Connecticut schools were officially closed for the rest of the 2019-2020 academic year and, with it, the 2020 high school sports season was officially canceled as well.
The CIAC, the state’s governing body of scholastic sports, made its call a few hours after Gov. Ned Lamont made his announcement Tuesday morning on the fate of the schools.
“The CIAC empathizes with our school communities and the experiences lost due to COVID-19,” the CIAC said in a statement. “Our focus is now on completing guidelines for summer contact and resocialization of CIAC sports in the fall.”
Connecticut was the last state in the nation to cancel its spring season — this after the CIAC was among the first to halt the winter season when the scope of the coronavirus pandemic began surfacing in mid-March.
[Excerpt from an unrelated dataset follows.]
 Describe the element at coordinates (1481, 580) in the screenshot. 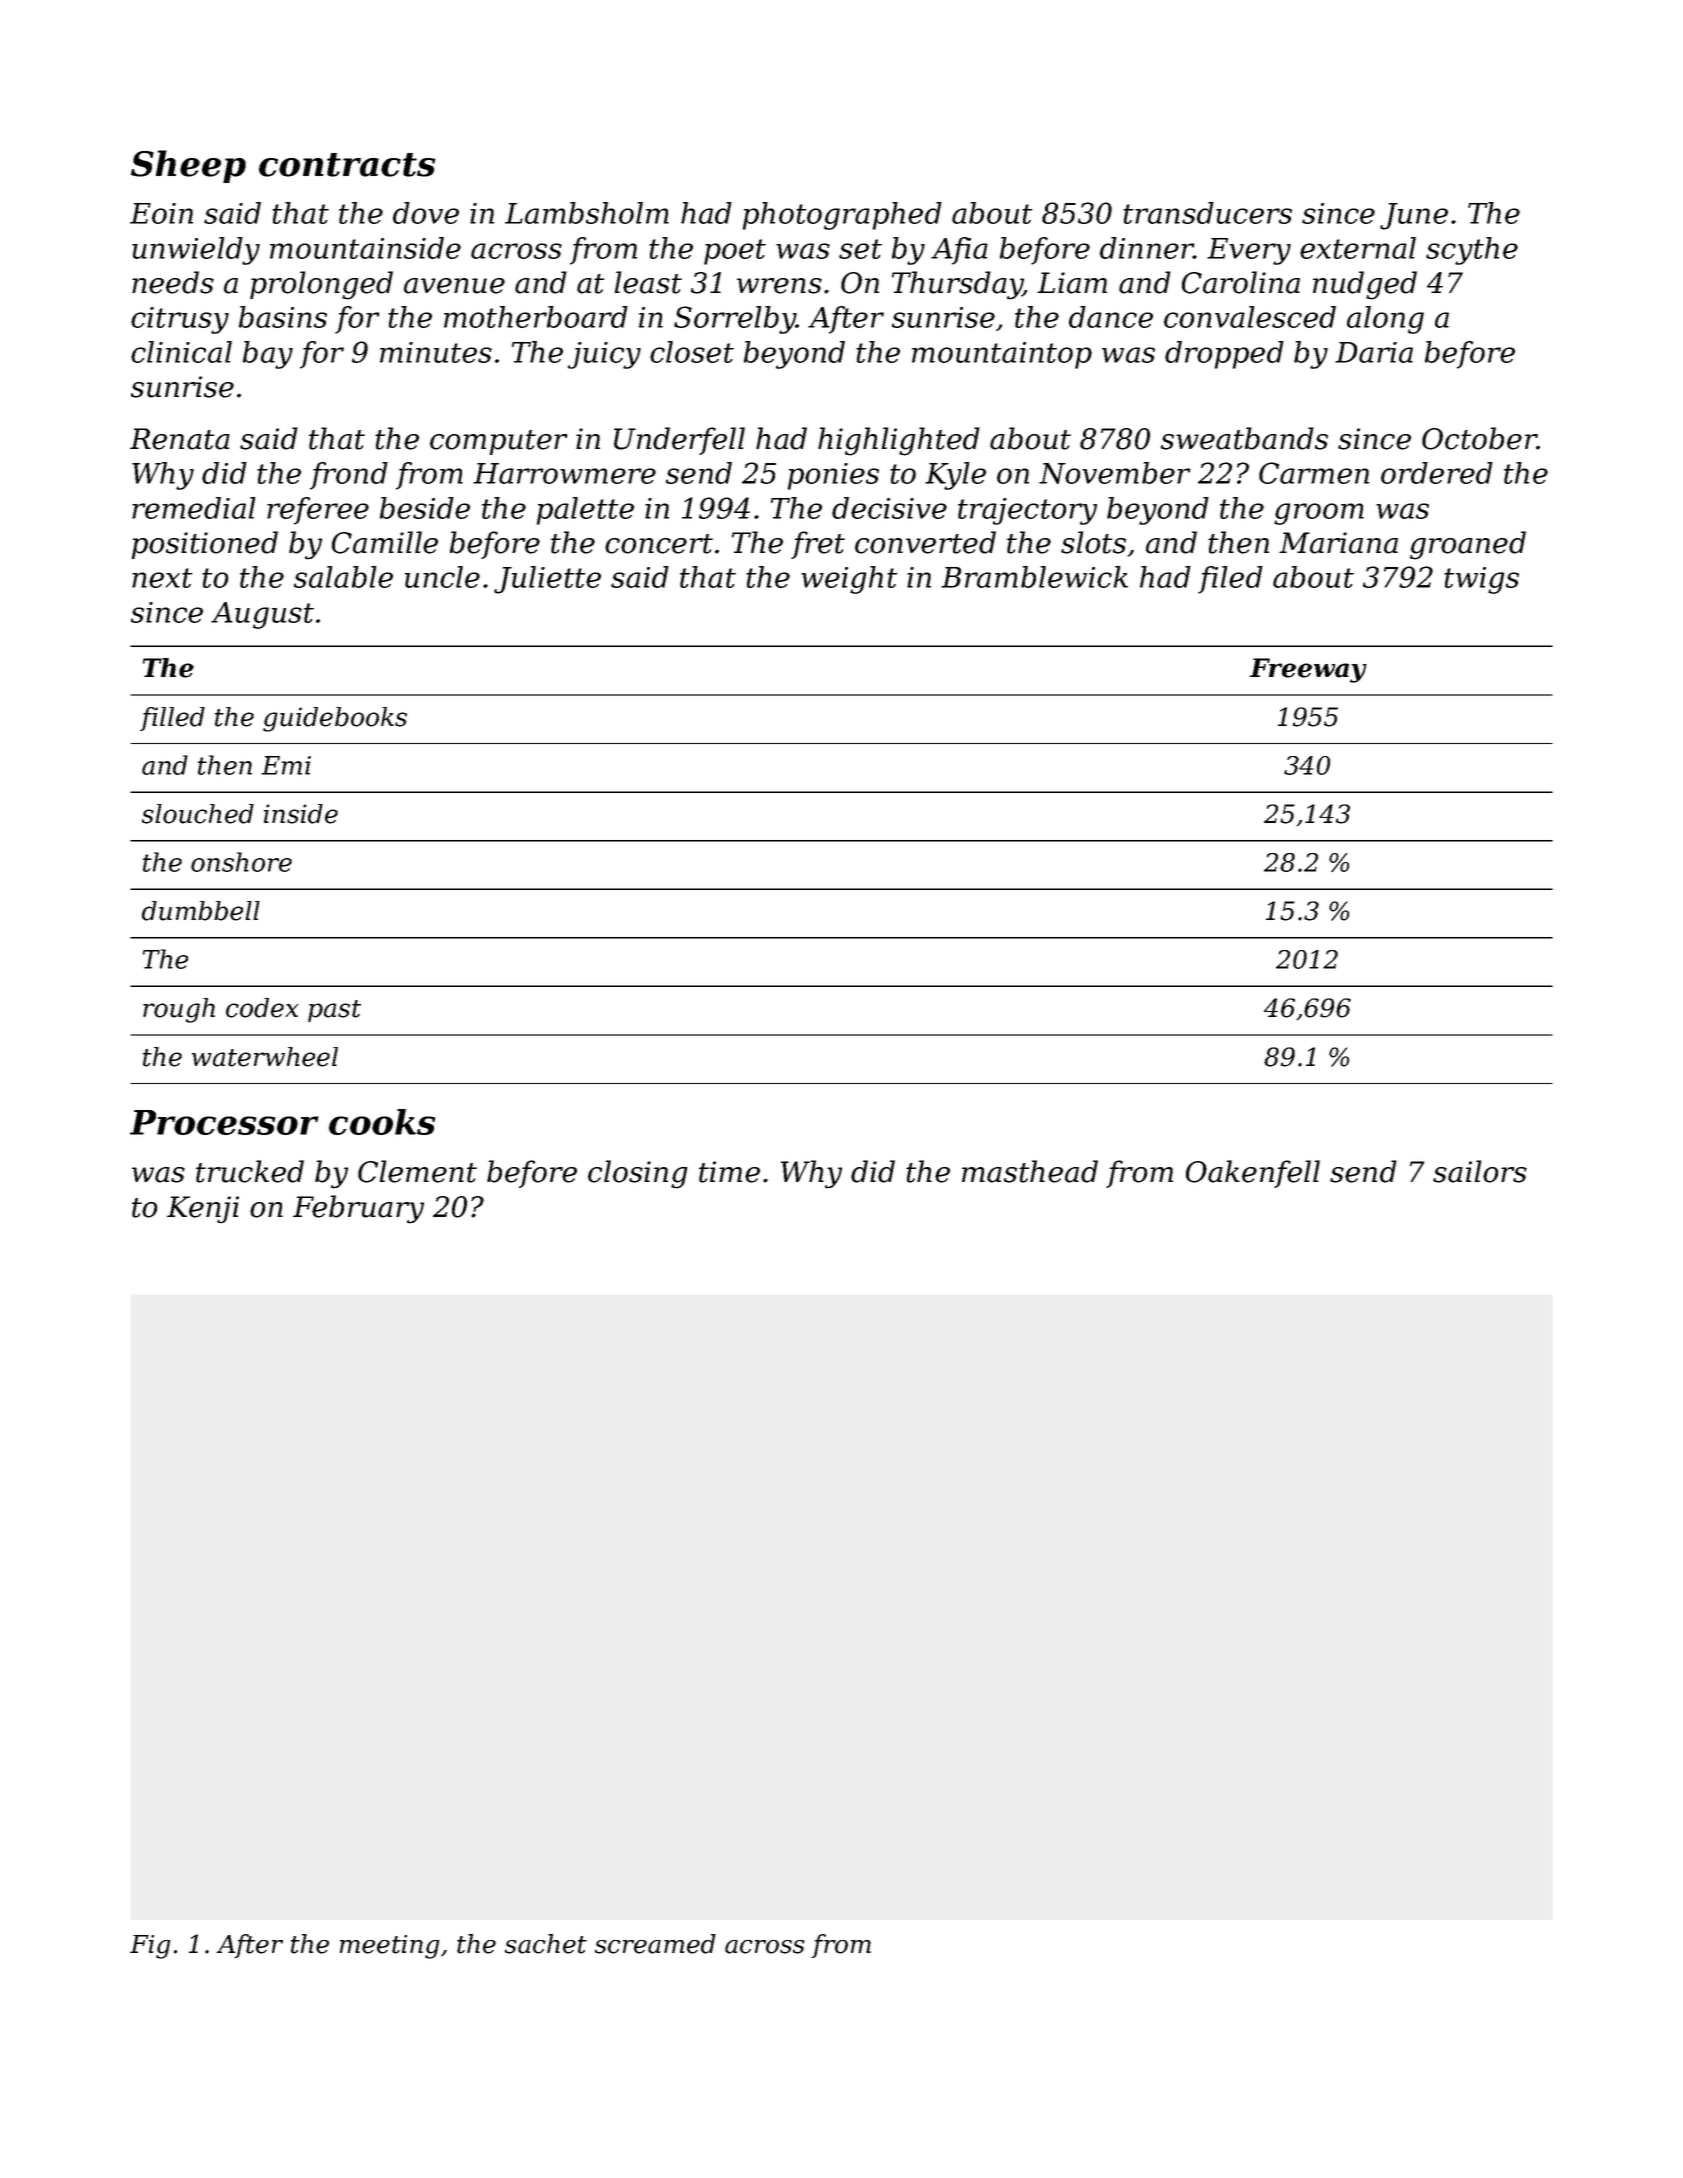

I see `twigs` at that location.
The fate of the spring season was a gradual retreat. Moving in lockstep with the state, which initially closed schools from March 13 through April 20, the CIAC indefinitely suspended the launch of the spring season, slated for the first weekend in April.
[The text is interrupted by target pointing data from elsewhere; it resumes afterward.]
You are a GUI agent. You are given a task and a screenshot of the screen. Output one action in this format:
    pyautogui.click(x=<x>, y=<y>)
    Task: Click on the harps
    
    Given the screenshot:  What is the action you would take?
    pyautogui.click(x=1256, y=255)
Then, shortly after the state pushed school closures to May 20, the CIAC on April 23 canceled its postseason events in hopes of freeing up the month of June for schools to salvage whatever they could of the spring season.
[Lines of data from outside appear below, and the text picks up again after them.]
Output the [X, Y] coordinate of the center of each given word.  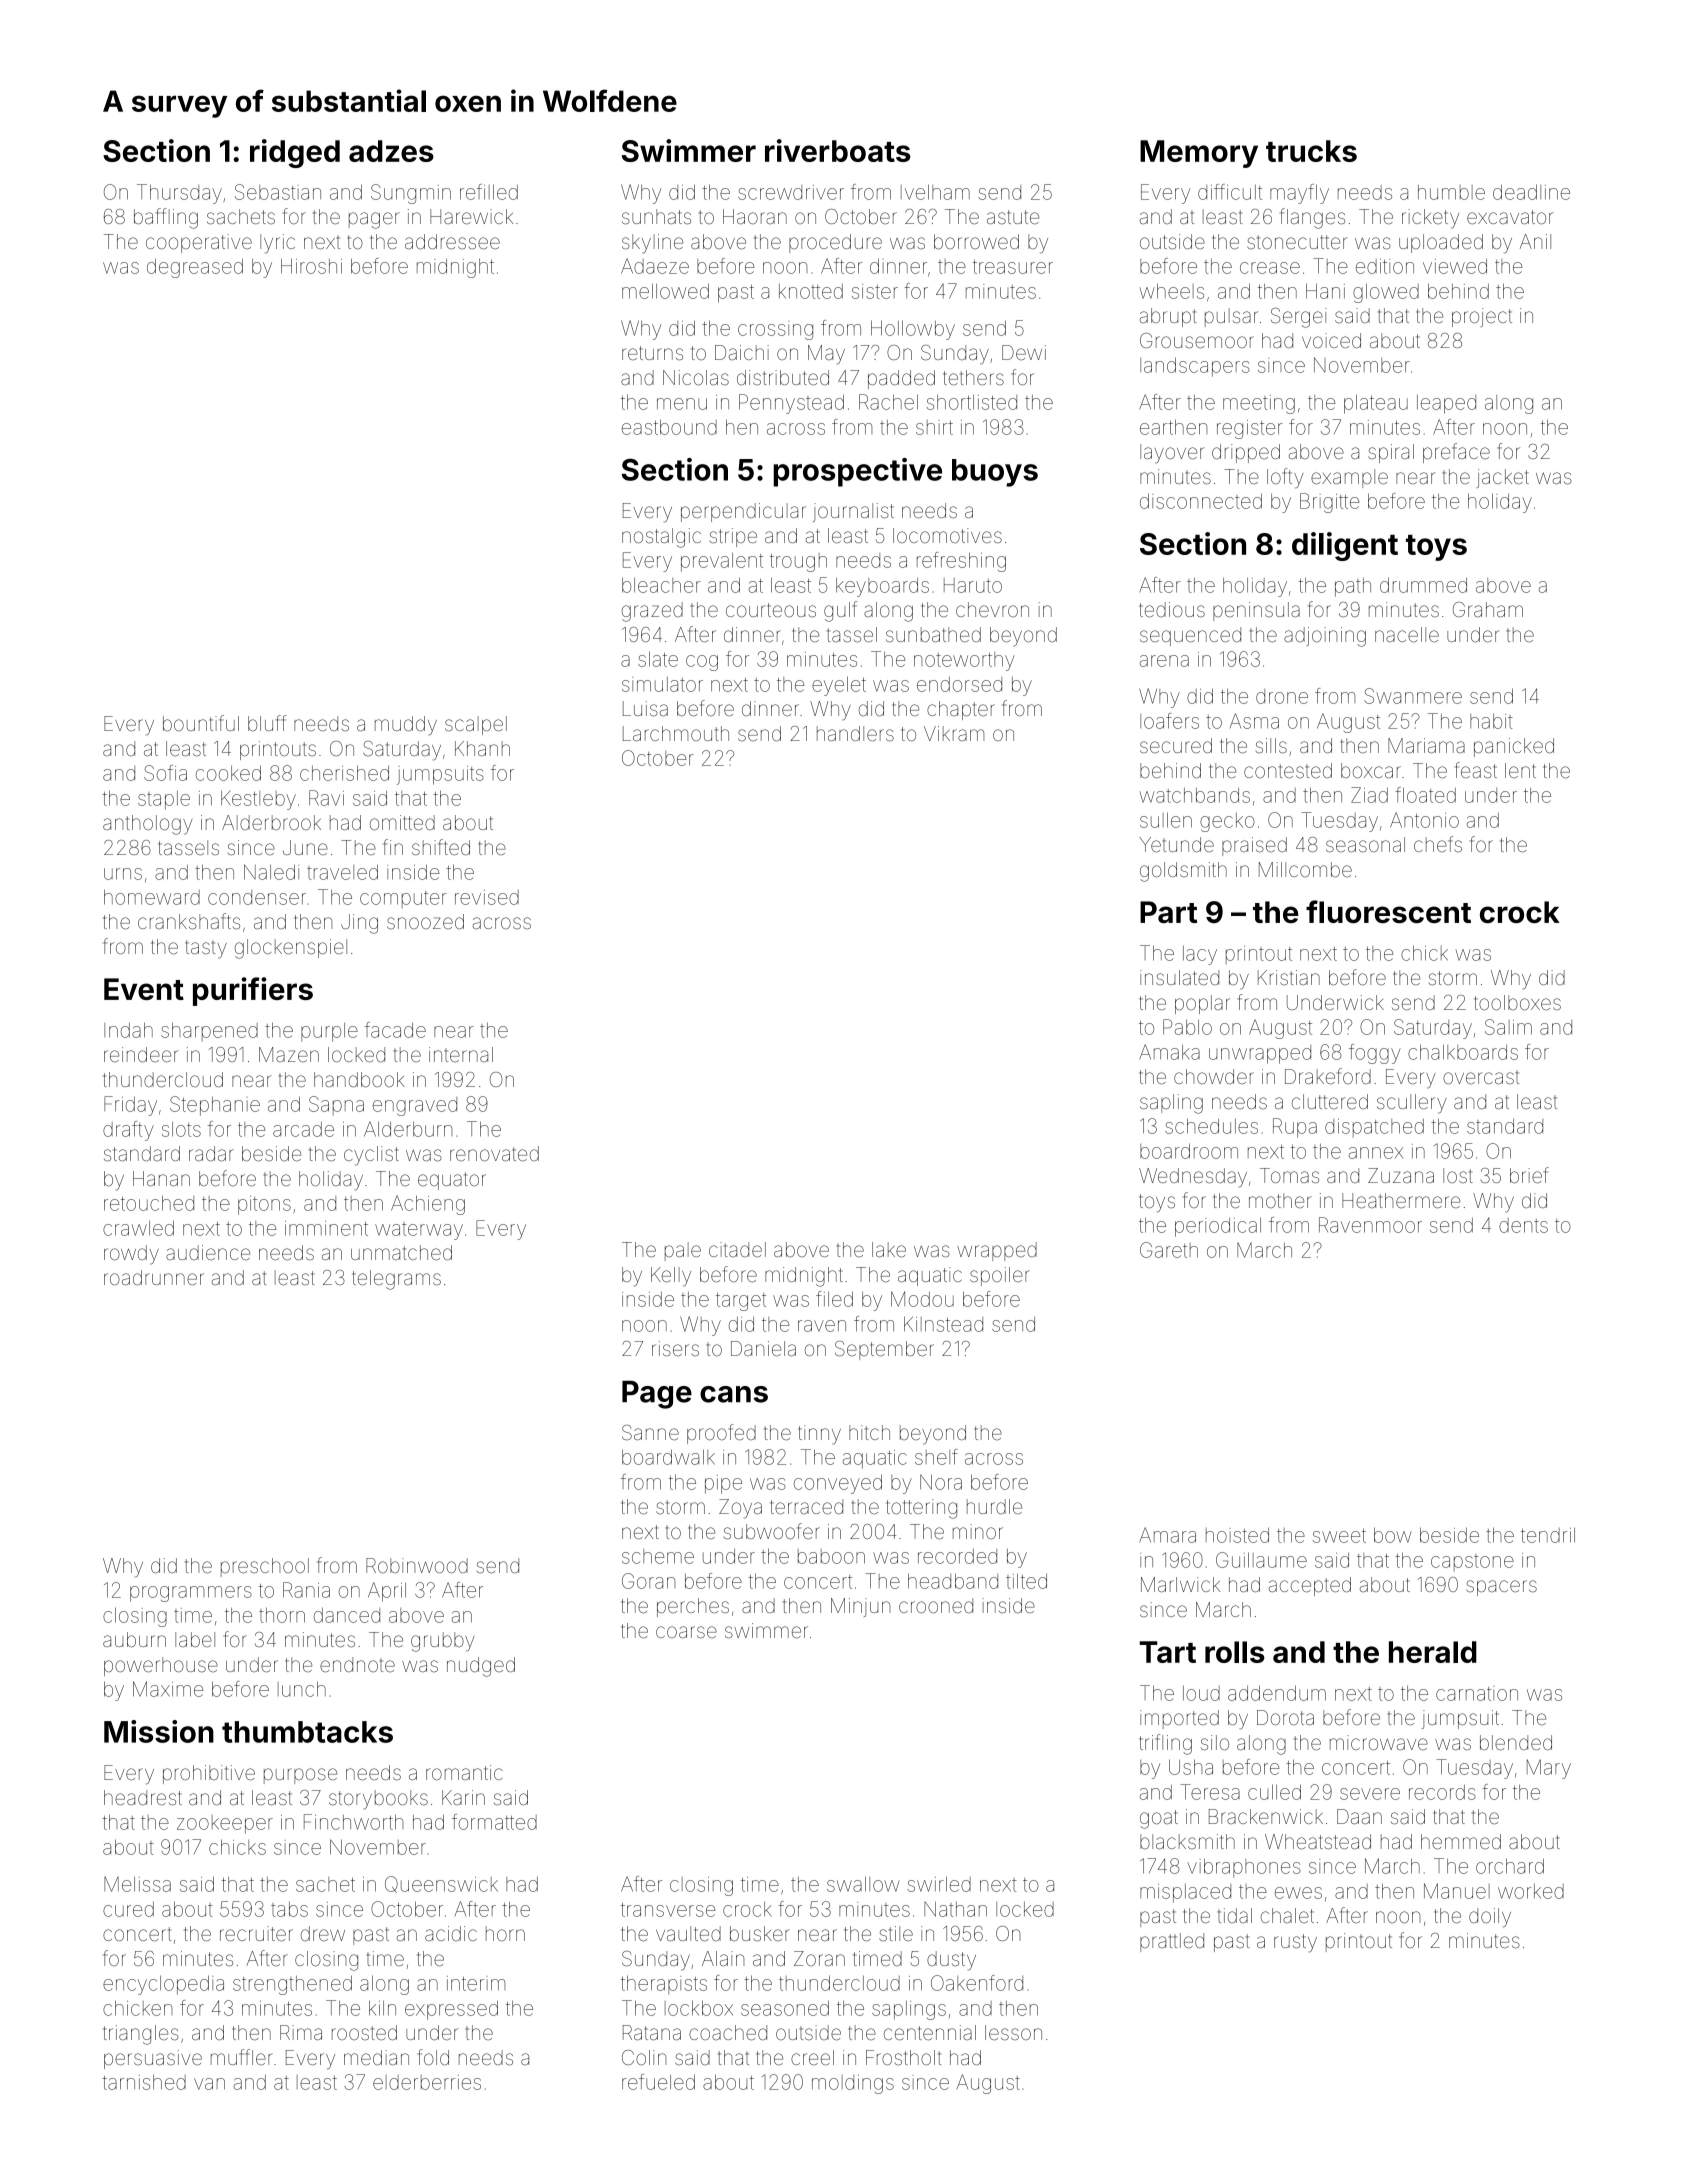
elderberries [427, 2082]
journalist [853, 512]
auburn [134, 1639]
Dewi [1024, 352]
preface [1456, 453]
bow [1393, 1535]
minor [978, 1531]
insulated [1179, 977]
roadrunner [154, 1277]
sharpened [209, 1031]
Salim [1508, 1027]
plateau [1376, 404]
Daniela [763, 1348]
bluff [267, 723]
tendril [1548, 1535]
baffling [166, 218]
Throughout these past eight weeks, the CIAC made it clear the fate of spring sports ultimately lay with Lamont and the state Department of Education. So long as there was a chance schools would reopen before summer, there was a chance for some kind of a spring season, no matter how short.
Now it is gone.
“We all knew it was inevitable. We were holding that sliver of hope and that went away this morning,” Southington Athletic Director Steve Risser said Tuesday shortly before calling his coaches, who in turn would be getting in touch with all of their athletes. “It’s an emotional day today.”
Indeed, even though it was likely spring sports would never get off the ground in the face of the coronavirus, Tuesday’s finality still hit hard.
“It’s heartbreaking,” remarked Maloney Athletic Director Bob McKee. “It’s heartbreaking for those kids, for them to lose out on their season, their experience. So many memories are made throughout their high school years, their playing days. For some, this is it for them.”
From the West Side, Platt AD Rich Katz said, “It’s a tough one for everybody. Sad for the seniors, but it’s the safest thing to do, and I support the state and the CIAC.”
Throughout the delayed spring, coaches and athletes did what they could to cling to some sense of normalcy. Coaches devised workout regimens and emailed them to their players. Many teams collaborated on videos of the instructional and/or inspirational variety. There were statewide “challenges” between teams on social media.
All of that, however, could not replace the basic human interaction that comes with being in school and on playing fields together. It was an absence underscored by Wilcox Tech AD and golf coach Steve Wodarski on Tuesday.
“I enjoy the day to day of seeing all the athletes and keeping in touch with all of my coaches and teams. We’re all losing out,” Wodarski said. “It’s terrible. I’ll have more seasons, but these kids who are missing out, the seniors especially, that’s who my heart bleeds for. They can’t get this year back.”
For senior student-athletes, the official cancelation of spring sports takes yet another end-of-year activity off their plate. Award ceremonies, proms and other rites of high school passage have been coronavirus casualties. How to best stage graduation is a challenge school districts deperately want to solve.
“We don’t know how graduation is going to take place, but at some point it’s going to take place,” Risser said.
“This senior class, it will always stay with them what happened this spring,” Risser added. “I’m so proud of them. Not one athlete has said anything to me negative about the situation. They understood what had to be done. From the day we locked the facilities here at Southington High School, they respected that.”
There is a sense of a bigger picture having been gained from a pandemic that, as of Tuesday afternoon, had infected 3.7 million people worldwide and claimed the lives of 257,000. In the light of such numbers and the economic carnage the crisis has wrought, what is the winning and losing of sport?
Another takeaway: Don’t take opportunities for granted.
As Sheehan athletic director Chris Dailey remarked, “We’re just going to look forward to when we are allowed to step back on the field, whether it’s in the summer or in the fall. I think when that time comes we’re all going to have a pretty strong perspective and appreciation for that, and we’ll take advantage of that time when it comes.”
“All spring long we’ve been talking about using this extraordinary, unprecedented, hopefully once-in-a-lifetime event to teach our kids about what’s really important in life,” said Risser. “It’s all about making kids understand that it’s OK to be disappointed about what’s going on, but also they’ve learned there are things bigger than sports in the world. This is given us all a chance to pause and recognize that.
“It will be known as the lost season,” Risser added. “Someone will write a book about it and it will be called ‘The Lost Season,’ because that’s what it was for these kids. They will be recognized for having endured it.”